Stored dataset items

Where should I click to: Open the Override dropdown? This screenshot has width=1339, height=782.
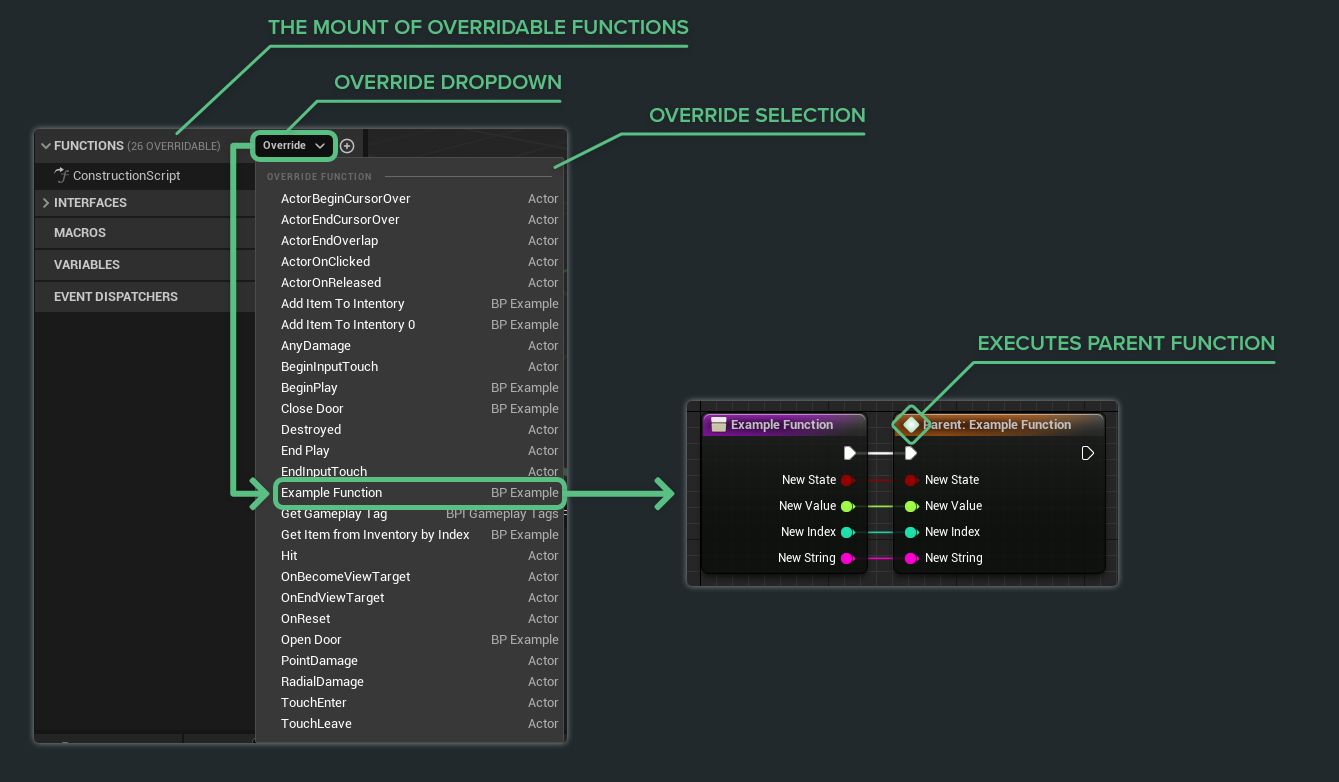pos(293,145)
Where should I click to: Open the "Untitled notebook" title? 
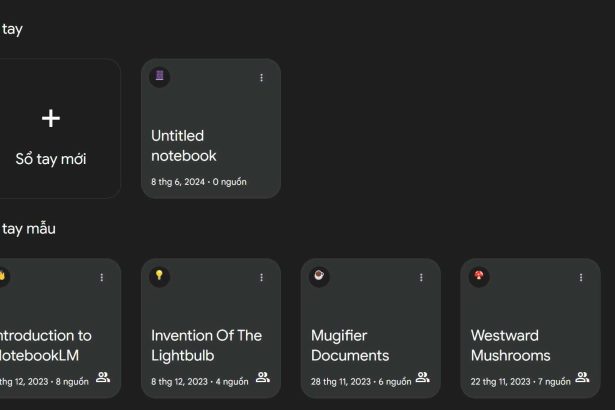(x=184, y=146)
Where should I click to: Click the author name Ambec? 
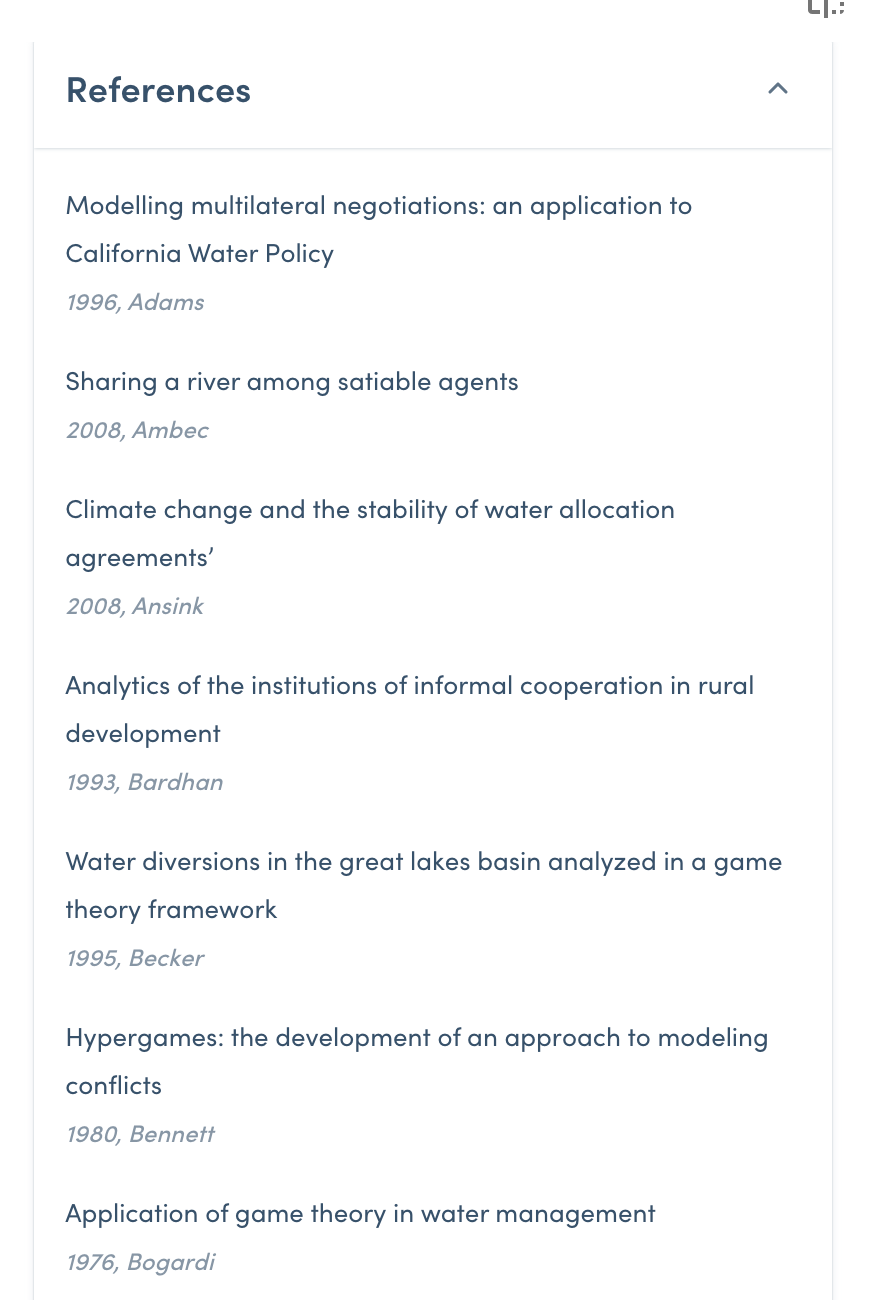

- [Activity]:
Pictures should be left out when the records above are restated exactly.

- [Exercise answer]:
Where should I click to: Open the Override dropdown? This screenshot has width=1339, height=782.
pos(293,145)
Where should I click to: Open the "Untitled notebook" title? 
(x=184, y=146)
Where should I click to: Click the author name Ambec? 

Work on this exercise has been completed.